If you want to add one more rational number, or two more (e.g. $0$ and $1$) then just append them to the front of the list and you'll see that there are still just as many as there are integers.

This differs from your argument and doesn't directly answer your question, but I hope it clears up a couple of confusions that might get in the way of your thinking about this.

Answer 3

Your proof (after the edit, with the separate even and odd sequences of non-repeating and repeating decimals) seems correct, except for the claim (just before the edit) about one "extra" rational number in the interval $[0,1]$. (Remember how you can always book one more guest in the Hilbert Hotel.)

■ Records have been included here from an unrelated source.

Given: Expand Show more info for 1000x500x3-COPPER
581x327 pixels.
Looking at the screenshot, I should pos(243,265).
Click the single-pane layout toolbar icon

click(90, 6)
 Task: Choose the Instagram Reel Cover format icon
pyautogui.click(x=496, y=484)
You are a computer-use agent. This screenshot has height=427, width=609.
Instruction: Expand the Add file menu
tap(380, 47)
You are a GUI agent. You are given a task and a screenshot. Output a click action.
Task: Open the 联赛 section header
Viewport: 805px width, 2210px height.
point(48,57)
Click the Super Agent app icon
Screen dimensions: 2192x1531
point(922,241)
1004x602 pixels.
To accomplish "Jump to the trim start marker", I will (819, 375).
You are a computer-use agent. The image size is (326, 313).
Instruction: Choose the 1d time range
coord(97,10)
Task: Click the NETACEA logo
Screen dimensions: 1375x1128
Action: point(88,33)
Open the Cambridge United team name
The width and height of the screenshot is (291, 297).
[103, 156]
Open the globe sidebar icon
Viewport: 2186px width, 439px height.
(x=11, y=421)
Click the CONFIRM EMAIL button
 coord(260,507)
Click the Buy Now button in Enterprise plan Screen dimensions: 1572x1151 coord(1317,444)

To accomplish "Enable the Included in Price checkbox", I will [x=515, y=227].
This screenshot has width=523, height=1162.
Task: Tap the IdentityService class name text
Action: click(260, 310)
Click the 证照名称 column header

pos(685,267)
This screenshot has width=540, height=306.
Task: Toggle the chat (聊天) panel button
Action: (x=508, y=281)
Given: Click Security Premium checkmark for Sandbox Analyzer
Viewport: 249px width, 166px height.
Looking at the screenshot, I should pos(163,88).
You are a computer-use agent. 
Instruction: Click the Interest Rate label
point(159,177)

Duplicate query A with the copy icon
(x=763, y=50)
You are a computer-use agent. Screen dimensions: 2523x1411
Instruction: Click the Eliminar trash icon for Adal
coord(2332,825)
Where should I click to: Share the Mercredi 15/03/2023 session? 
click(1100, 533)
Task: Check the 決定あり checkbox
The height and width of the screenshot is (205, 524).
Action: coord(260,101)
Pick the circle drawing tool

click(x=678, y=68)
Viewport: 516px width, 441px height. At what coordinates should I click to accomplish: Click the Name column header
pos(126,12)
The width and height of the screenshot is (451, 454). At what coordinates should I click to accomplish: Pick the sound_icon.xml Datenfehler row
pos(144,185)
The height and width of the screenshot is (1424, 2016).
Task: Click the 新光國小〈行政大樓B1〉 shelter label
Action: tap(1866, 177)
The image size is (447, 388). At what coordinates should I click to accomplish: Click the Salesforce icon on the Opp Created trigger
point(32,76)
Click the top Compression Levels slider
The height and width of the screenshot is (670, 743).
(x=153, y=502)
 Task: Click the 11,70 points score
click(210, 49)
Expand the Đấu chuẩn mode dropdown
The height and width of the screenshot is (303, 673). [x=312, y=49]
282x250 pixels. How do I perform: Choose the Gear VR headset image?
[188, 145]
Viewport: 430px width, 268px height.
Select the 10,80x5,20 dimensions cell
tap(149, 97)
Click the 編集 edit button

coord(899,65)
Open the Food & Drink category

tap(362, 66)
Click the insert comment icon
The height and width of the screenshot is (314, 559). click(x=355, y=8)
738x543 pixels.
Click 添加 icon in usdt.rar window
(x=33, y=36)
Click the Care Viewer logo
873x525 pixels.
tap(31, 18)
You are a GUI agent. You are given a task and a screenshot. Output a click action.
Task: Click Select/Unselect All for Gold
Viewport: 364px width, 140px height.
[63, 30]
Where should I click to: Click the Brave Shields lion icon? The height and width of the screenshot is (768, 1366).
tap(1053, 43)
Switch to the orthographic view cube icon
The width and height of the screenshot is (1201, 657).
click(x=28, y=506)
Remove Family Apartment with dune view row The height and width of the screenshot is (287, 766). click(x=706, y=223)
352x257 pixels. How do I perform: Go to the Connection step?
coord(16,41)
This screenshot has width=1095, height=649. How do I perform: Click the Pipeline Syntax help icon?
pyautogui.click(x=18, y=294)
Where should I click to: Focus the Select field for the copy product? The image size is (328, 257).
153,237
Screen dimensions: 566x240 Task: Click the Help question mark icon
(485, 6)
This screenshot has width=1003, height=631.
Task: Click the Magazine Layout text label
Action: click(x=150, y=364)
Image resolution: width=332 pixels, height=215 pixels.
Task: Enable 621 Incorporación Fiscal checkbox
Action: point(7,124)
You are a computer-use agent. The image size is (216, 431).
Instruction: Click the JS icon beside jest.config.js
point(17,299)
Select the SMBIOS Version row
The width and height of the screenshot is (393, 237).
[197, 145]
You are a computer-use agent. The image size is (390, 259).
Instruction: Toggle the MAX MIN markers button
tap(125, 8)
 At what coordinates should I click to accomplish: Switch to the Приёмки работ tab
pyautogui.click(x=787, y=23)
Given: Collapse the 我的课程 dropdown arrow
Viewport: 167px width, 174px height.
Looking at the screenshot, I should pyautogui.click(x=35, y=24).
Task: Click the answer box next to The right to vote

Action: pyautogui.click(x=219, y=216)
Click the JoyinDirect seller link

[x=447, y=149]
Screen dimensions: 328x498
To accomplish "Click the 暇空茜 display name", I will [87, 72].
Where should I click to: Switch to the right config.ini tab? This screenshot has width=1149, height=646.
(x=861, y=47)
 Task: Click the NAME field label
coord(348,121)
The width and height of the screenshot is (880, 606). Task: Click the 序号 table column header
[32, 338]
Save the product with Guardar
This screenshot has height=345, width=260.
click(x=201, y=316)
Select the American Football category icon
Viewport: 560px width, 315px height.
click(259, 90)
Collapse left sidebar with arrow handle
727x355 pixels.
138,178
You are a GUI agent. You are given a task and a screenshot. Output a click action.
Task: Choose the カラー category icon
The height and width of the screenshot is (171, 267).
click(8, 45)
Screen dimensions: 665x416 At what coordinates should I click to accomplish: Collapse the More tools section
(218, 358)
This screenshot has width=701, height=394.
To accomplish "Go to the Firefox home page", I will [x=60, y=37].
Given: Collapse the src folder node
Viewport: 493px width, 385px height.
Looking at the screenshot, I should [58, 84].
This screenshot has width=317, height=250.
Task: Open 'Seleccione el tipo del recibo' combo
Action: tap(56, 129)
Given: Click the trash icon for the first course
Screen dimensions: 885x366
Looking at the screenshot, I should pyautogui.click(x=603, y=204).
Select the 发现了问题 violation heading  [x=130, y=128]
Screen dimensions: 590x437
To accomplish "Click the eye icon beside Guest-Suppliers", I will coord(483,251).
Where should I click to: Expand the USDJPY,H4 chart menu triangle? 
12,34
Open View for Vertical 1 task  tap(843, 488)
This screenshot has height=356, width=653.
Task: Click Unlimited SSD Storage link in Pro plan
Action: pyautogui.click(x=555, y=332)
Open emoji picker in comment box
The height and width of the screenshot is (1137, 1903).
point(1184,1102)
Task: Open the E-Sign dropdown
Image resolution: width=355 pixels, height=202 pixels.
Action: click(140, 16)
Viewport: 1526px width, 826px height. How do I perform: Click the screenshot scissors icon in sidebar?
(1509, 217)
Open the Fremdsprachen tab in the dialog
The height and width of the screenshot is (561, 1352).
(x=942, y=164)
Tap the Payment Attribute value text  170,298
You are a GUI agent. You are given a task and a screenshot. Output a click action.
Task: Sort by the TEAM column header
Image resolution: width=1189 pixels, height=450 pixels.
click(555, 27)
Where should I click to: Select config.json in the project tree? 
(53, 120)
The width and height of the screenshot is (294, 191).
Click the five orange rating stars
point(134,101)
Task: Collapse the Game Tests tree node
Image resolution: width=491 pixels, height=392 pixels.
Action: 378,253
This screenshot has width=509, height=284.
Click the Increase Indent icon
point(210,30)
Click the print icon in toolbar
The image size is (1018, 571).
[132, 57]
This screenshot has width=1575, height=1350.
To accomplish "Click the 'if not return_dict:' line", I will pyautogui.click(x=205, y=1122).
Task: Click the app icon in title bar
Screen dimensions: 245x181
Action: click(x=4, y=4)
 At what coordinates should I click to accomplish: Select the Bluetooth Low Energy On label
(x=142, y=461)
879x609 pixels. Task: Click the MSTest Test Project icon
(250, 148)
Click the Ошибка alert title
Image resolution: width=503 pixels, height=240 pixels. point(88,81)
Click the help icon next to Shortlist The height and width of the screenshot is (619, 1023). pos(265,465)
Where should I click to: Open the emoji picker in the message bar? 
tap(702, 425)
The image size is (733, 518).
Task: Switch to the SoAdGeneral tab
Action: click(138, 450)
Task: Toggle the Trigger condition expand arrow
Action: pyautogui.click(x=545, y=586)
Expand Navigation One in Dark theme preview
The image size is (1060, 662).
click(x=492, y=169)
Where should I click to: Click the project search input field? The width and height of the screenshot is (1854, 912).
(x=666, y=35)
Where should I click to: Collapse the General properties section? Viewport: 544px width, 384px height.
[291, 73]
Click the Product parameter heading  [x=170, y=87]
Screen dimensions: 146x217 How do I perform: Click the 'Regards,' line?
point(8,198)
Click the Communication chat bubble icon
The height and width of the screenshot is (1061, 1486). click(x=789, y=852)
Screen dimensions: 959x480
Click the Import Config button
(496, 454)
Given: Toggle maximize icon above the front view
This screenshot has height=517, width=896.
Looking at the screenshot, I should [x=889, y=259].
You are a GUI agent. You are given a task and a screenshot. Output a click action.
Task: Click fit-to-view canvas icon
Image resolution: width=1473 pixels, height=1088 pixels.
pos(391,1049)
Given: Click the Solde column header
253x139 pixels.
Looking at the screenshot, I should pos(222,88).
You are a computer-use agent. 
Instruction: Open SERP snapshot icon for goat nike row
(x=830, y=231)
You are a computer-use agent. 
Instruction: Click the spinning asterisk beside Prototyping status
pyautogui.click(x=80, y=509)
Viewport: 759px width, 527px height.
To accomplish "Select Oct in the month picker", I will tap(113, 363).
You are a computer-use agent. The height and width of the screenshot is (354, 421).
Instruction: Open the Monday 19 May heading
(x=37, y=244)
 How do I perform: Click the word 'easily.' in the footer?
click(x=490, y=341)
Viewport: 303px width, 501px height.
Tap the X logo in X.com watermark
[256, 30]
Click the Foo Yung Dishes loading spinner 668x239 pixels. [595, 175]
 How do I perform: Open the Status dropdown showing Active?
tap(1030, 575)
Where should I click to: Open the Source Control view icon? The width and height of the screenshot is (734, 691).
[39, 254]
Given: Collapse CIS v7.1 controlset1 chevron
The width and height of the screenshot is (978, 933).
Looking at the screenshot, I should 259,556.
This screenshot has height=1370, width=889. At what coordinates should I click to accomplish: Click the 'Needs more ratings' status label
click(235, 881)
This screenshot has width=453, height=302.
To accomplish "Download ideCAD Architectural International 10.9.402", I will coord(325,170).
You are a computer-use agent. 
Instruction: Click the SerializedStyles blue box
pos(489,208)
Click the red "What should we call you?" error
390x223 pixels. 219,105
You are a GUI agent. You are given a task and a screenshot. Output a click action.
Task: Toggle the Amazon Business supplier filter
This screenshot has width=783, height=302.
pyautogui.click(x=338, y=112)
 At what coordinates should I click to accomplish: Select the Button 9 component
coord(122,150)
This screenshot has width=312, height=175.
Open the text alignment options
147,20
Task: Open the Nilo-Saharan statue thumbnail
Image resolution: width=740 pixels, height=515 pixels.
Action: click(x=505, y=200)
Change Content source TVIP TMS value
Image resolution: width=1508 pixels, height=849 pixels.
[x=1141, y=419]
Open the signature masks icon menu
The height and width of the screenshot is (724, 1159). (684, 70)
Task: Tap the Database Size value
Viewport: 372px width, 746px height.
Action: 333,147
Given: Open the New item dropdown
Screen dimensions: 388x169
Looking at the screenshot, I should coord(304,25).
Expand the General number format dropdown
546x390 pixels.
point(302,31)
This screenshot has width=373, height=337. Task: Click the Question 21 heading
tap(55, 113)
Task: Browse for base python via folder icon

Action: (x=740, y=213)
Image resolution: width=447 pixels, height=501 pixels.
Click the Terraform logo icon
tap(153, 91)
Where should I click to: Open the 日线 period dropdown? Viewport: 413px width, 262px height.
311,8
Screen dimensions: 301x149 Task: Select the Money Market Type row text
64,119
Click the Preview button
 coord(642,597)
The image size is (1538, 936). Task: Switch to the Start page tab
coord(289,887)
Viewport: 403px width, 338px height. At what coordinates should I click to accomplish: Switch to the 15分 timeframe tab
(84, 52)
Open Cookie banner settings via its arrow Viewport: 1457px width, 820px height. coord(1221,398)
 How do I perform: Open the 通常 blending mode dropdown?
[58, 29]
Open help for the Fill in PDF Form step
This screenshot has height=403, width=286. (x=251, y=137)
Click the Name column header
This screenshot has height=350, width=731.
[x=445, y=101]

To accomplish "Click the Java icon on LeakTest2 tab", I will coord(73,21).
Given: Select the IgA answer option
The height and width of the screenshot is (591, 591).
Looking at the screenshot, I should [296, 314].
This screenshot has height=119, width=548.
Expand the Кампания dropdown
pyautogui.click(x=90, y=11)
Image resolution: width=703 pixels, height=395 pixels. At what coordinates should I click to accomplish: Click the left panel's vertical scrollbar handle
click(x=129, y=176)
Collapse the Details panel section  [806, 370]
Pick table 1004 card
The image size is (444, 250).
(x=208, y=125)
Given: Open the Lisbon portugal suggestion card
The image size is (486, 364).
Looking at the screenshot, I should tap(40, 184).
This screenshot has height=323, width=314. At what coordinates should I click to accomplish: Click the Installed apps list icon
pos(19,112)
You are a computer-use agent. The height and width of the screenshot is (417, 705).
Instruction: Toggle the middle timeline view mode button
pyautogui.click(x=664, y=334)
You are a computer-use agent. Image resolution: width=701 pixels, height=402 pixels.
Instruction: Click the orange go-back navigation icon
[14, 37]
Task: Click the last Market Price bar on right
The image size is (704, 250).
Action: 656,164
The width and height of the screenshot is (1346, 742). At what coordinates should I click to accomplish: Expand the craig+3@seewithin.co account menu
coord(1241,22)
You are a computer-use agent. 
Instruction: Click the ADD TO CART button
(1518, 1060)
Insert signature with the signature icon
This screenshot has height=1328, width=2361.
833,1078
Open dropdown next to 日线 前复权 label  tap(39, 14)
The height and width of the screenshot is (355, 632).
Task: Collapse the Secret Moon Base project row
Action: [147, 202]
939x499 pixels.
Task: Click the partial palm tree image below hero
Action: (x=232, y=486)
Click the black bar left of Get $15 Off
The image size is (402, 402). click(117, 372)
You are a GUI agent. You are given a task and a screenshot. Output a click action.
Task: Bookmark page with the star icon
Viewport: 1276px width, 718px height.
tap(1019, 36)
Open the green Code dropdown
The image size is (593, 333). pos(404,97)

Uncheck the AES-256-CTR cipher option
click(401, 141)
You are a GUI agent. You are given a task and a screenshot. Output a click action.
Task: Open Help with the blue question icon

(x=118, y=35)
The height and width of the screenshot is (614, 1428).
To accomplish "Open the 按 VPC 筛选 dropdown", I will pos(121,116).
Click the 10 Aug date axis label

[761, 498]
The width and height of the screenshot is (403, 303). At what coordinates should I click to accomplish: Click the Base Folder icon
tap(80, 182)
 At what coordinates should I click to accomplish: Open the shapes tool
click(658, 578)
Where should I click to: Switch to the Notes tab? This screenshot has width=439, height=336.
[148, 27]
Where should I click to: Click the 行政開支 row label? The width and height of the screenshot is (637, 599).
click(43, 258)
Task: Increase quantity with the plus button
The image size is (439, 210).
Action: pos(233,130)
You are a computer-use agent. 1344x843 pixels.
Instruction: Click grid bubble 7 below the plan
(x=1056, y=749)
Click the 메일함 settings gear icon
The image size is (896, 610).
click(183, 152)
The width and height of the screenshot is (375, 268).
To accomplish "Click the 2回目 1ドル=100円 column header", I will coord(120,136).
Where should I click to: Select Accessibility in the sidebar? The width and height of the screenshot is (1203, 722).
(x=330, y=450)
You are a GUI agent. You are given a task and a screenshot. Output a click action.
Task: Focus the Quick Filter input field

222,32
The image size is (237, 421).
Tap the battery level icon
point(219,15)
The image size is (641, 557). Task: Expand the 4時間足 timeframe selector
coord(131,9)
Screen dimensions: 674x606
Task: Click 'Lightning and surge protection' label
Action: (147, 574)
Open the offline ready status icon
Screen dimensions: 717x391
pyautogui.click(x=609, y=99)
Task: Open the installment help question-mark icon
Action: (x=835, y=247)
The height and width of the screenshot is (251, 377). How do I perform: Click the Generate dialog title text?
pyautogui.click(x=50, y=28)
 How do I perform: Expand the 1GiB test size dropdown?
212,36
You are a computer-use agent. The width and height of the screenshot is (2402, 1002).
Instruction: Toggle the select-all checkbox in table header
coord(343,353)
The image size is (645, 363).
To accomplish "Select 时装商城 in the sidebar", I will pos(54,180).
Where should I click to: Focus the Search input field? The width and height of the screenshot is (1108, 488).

The part that you added to the proof to handle the repeating decimals is actually very similar to a more usual way of enumerating all the rationals (including repeating and non-repeating decimals) in $(0,1]$, so with just a little tweaking you could actually drop the first half of the proof and use only the second half.

As a side note, a slight variation in the order in which we try different numerators and denominators (including numerators that are larger than their denominators) gives an enumeration of all positive rationals.